--- Data Enclosed Below ---
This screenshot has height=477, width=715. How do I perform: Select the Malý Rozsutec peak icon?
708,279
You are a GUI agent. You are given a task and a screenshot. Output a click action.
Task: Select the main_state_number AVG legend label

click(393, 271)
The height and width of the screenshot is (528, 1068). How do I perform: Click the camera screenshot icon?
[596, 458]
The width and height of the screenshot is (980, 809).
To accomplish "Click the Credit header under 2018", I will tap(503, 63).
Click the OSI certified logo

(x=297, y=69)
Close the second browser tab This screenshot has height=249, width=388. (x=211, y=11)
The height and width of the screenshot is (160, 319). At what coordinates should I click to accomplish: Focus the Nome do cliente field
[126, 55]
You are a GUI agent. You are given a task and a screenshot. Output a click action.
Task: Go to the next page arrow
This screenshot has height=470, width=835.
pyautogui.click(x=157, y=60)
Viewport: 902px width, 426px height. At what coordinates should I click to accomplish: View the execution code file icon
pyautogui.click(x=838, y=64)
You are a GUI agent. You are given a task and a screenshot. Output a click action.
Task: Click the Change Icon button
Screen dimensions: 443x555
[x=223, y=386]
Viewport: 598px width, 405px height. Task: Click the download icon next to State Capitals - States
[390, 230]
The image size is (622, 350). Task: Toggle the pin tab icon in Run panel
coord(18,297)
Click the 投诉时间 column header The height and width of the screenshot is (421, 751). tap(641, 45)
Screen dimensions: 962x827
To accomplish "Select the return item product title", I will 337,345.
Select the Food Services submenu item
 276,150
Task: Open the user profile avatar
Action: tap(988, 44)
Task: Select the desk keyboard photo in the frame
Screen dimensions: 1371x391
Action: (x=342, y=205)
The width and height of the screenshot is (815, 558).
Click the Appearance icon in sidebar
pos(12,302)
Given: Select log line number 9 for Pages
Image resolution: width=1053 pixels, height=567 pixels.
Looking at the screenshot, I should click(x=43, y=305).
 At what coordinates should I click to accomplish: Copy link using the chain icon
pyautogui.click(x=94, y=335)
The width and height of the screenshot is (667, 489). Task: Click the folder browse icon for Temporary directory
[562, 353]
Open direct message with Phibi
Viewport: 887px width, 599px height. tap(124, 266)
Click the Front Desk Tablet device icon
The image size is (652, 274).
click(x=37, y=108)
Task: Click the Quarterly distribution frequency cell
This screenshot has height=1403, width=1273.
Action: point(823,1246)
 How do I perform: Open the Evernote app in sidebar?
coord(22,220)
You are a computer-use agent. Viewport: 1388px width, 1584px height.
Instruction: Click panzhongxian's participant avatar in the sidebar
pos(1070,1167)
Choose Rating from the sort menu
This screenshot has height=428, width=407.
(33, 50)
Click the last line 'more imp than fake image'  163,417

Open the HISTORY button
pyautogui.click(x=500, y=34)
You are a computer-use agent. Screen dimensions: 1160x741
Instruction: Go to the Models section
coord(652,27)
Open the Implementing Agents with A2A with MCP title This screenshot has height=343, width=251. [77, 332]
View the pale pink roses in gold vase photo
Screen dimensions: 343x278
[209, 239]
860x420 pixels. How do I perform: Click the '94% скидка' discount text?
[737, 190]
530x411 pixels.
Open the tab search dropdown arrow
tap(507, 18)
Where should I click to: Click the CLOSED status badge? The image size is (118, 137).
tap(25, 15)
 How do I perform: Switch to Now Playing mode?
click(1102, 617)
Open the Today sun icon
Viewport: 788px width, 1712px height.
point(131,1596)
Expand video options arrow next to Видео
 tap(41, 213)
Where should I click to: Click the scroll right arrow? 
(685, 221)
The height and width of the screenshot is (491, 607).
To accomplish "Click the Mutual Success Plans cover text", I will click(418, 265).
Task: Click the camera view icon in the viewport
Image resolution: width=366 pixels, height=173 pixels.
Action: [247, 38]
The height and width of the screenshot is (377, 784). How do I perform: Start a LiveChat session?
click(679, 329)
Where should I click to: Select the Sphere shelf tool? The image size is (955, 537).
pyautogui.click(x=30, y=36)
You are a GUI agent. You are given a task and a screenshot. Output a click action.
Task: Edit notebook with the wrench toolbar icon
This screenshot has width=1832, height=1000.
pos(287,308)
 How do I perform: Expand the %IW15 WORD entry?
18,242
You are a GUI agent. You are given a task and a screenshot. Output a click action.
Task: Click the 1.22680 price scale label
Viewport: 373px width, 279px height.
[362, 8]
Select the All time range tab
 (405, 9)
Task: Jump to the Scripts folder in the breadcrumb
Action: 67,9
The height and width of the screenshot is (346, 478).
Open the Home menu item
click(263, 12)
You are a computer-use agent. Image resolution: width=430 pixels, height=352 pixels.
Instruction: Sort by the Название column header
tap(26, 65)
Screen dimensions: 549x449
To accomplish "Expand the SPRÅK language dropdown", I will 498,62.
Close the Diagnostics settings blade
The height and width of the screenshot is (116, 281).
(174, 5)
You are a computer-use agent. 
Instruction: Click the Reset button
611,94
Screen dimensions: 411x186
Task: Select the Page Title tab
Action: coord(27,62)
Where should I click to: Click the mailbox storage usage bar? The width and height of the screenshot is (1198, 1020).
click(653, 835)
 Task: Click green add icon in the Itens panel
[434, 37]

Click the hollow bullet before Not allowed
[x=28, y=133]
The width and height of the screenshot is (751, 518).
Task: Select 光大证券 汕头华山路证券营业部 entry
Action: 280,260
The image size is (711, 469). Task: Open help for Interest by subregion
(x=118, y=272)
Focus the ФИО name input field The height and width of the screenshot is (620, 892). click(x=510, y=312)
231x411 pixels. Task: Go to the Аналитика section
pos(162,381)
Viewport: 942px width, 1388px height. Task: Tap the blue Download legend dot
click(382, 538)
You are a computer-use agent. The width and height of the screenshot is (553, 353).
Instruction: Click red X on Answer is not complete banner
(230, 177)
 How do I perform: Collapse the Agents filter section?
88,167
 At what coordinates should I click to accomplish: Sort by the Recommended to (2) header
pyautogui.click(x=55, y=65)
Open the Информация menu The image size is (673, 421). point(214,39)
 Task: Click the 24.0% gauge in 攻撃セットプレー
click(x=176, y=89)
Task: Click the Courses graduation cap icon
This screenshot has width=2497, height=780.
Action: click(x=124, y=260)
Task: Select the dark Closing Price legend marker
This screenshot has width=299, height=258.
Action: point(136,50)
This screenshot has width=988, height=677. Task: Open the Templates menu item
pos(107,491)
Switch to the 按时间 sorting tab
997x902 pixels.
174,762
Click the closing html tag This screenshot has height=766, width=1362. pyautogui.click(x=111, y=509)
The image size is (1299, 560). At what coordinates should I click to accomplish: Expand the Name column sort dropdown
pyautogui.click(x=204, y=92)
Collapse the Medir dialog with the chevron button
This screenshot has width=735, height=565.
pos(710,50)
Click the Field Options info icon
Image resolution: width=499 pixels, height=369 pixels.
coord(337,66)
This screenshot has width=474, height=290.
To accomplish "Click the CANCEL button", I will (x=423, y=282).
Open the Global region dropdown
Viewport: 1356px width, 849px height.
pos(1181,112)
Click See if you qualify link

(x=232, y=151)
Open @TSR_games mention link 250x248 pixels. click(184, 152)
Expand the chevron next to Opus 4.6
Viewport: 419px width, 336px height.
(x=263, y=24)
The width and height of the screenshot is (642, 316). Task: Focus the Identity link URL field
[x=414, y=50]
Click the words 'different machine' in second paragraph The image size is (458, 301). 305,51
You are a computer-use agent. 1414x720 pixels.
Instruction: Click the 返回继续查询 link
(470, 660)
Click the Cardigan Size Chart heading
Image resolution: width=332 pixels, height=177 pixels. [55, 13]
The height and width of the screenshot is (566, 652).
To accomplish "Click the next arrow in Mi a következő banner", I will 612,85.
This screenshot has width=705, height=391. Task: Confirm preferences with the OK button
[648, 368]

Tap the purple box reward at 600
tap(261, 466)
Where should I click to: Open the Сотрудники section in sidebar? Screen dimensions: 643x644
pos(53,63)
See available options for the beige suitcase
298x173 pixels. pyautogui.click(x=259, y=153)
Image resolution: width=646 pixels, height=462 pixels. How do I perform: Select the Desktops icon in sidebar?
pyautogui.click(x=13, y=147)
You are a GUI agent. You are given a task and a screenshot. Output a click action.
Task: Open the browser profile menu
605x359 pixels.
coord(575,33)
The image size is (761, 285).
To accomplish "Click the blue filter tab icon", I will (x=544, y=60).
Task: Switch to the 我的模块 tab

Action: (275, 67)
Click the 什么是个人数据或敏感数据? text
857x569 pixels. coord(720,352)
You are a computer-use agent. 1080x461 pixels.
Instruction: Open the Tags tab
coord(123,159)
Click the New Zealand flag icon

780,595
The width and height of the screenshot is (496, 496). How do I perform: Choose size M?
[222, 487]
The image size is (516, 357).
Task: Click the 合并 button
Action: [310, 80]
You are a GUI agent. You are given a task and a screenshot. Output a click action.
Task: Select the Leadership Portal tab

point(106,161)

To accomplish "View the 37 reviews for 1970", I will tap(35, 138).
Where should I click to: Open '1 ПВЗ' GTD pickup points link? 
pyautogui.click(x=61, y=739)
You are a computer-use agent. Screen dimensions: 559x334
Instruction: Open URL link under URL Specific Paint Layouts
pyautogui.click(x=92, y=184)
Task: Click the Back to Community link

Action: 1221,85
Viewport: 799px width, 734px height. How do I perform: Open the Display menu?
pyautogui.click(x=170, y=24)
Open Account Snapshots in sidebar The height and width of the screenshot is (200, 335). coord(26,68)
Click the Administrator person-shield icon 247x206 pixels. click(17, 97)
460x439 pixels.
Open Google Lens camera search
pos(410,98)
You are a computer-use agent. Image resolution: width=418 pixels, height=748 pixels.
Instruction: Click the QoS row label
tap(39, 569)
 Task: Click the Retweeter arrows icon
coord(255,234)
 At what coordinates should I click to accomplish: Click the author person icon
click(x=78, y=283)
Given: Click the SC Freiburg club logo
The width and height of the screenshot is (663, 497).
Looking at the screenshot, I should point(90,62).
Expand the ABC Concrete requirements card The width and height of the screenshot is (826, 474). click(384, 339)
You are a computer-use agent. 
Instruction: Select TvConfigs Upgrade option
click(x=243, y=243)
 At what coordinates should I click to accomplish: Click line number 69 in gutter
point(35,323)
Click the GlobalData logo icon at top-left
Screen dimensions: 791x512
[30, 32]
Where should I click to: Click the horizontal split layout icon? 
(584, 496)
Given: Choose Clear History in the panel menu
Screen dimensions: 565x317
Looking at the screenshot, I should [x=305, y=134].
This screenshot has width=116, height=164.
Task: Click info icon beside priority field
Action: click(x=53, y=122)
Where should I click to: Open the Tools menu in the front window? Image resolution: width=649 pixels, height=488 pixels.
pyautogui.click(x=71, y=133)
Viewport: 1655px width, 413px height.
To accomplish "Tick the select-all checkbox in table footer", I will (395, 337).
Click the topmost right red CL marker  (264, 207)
--- End of Enclosed Data ---
How many lines in the records above contain the word "second"? Answer with the number only.

Exercise response: 2